Re: [RFC/PATCH 0/4] Re: Bug#605009: serious performance regression with ext4

To: Jonathan Nieder <jrnieder@gmail.com>
Cc: debian-dpkg@lists.debian.org, debian-kernel@lists.debian.org
Subject: Re: [RFC/PATCH 0/4] Re: Bug#605009: serious performance regression with ext4
From: Theodore Tso <tytso@MIT.EDU>
Date: Mon, 29 Nov 2010 08:01:04 -0500
Message-id: <[🔎] 461105DE-F8D2-421F-92E9-23E556823DD2@mit.edu>
In-reply-to: <[🔎] 20101129064825.GA6750@burratino>
References: <20101126093257.23480.86900.reportbug@pluto.milchstrasse.xx> <[🔎] 20101126145327.GB19399@rivendell.home.ouaza.com> <[🔎] 20101126215254.GJ2767@thunk.org> <[🔎] 20101127075831.GC24433@burratino> <[🔎] 20101127085346.GD14011@rivendell.home.ouaza.com> <[🔎] 20101129041152.GQ2767@thunk.org> <[🔎] 20101129064825.GA6750@burratino>

On Nov 29, 2010, at 1:48 AM, Jonathan Nieder wrote:

> 
> Results (on ext4) suggest that patches 1 and 4 matter and the rest are
> within noise.  Timings are rough; sometimes replicates vary by as much
> as a second.  Numbers are cold cache (i.e., after running sync and
> echo 3>.../drop_caches), best of 3, dpkg --install python2.7 and
> python2.7-minimal.
> 
> before:
> 5.73user 1.62system 0:33.84elapsed 21%CPU (0avgtext+0avgdata 89968maxresident)k
> 0inputs+0outputs (0major+46962minor)pagefaults 0swaps
> 
> patch 1 (use SYNC_FILE_RANGE_WRITE):
> 5.64user 1.69system 0:10.47elapsed 69%CPU (0avgtext+0avgdata 90000maxresident)k
> 0inputs+0outputs (0major+46948minor)pagefaults 0swaps
> 
> patch 1+2 (use SYNC_FILE_RANGE_WAIT_BEFORE):
> 5.48user 1.61system 0:10.43elapsed 70%CPU (0avgtext+0avgdata 90000maxresident)k
> 0inputs+0outputs (0major+46958minor)pagefaults 0swaps

So Patch #2 wasn't quite what I talked about doing; patch #2 is adding SYNC_FILE_RANGE_WAIT_BEFORE for each file immediately after writing the file.   So it's the equivalent of:

     extract(a)
     sync_file_range(SYNC_FILE_RANGE_WRITE)
     sync_file_range(SYNC_FILE_RANGE_WAIT_BEFORE)
     extract(b)
     sync_file_range(SYNC_FILE_RANGE_WRITE)
     sync_file_range(SYNC_FILE_RANGE_WAIT_BEFORE)
     extract(b)
     sync_file_range(SYNC_FILE_RANGE_WRITE)
     sync_file_range(SYNC_FILE_RANGE_WAIT_BEFORE)

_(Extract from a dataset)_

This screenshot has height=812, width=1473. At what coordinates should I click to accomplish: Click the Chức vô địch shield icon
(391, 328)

What I was suggesting was to use a separate for loop in patch #2, like patch #3:

     extract(a)
     sync_file_range(SYNC_FILE_RANGE_WRITE)
     extract(b)
     sync_file_range(SYNC_FILE_RANGE_WRITE)
     extract(b)
     sync_file_range(SYNC_FILE_RANGE_WRITE)

     sync_file_range(a, SYNC_FILE_RANGE_WAIT_BEFORE)
     sync_file_range(b, SYNC_FILE_RANGE_WAIT_BEFORE)
     sync_file_range(c, SYNC_FILE_RANGE_WAIT_BEFORE)

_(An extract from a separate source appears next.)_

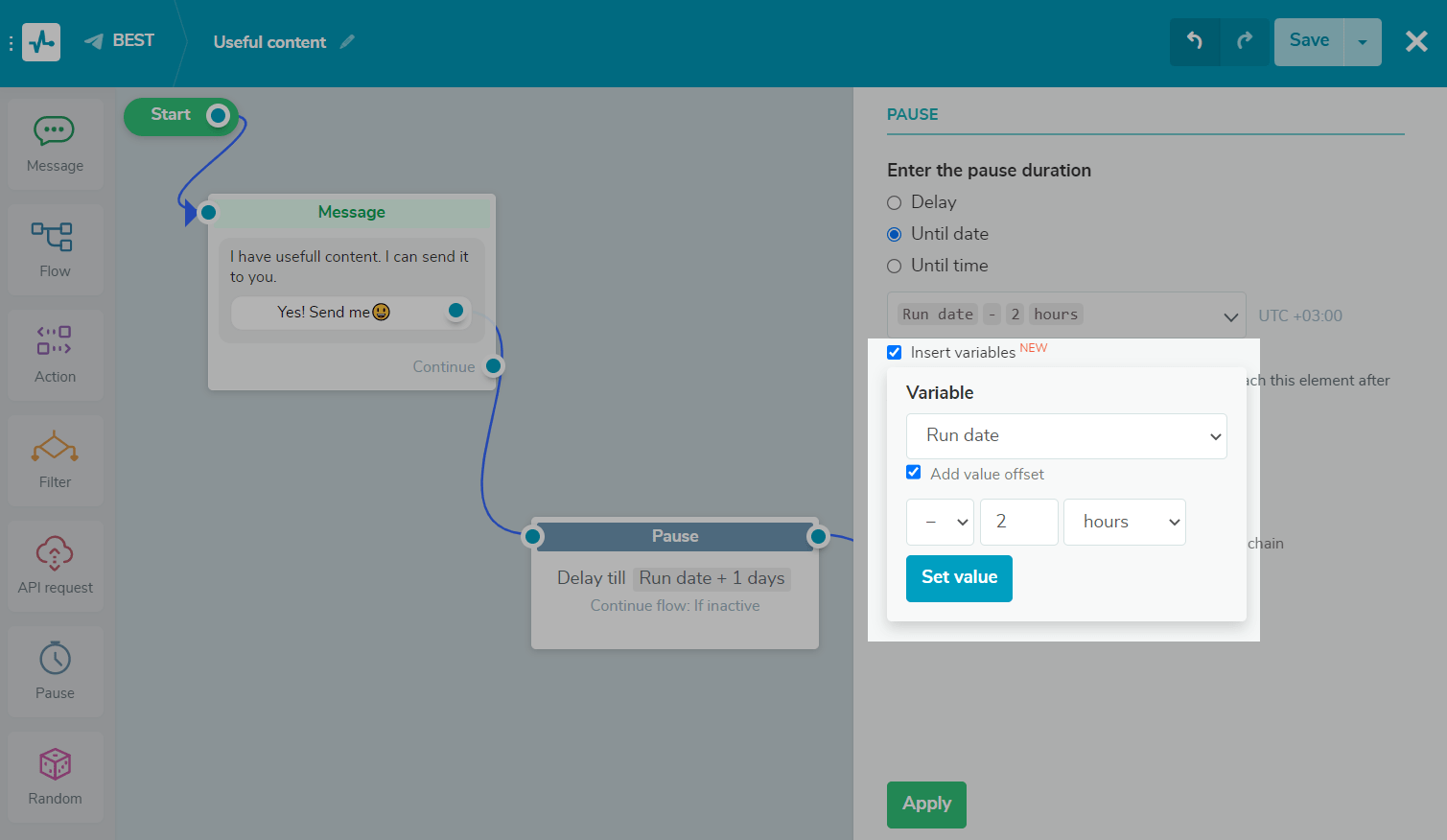Screen dimensions: 1447x840
Task: Open the hours unit dropdown
Action: click(x=1124, y=522)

As to why the "voodoo", the idea is to make sure all of the delayed allocation, for all of the files, is completely resolved before the first fsync().    The reason why I suggested doing the WAIT_BEFORE as a separate path was to allow for parallelism in the case where /var/cache/apt/archives is on a different disk spindle than /usr.   By doing this:

     extract(a)
     sync_file_range(SYNC_FILE_RANGE_WRITE)
     sync_file_range(SYNC_FILE_RANGE_WAIT_BEFORE)
     extract(b)
     sync_file_range(SYNC_FILE_RANGE_WRITE)
     sync_file_range(SYNC_FILE_RANGE_WAIT_BEFORE)

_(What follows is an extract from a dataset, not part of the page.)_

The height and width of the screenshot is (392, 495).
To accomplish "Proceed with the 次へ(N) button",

.... we make the copying get done in lockstep; that is, we don't start extracting file b until the data blocks for a are done being written.   If /var and /usr were mounted on different floppy disks (yeah, I know) you'd see first one disk light up, and then the other disk light up, back and forth, and it would be slow and horrible.   With the mechanism I suggested, both lights would be on at the same time, since SYNC_FILE_RANGE_WRITE initiates the writeback, but does not block for it to complete.   SYNC_FILE_RANGE_WAIT_BEFORE is what actually blocks.  Does that help to visualize what I was going for?

BTW, if you had opened the file handle in subsequent passes using O_RDONLY|O_NOATIME, the use of fdatasync() instead of fsync() might not have been necessary.   And as far as the comments in patch #4 was concerned, it wasn't a matter of delaying the file modification time update that was my concern; it was avoiding an update of the file access time caused by reopening the file which concerned me.   The reason why I did both in my test program was because (a) I was paranoid, and (b) fdatasync() is standard, where as O_NOATIME is another Linux-specific thing.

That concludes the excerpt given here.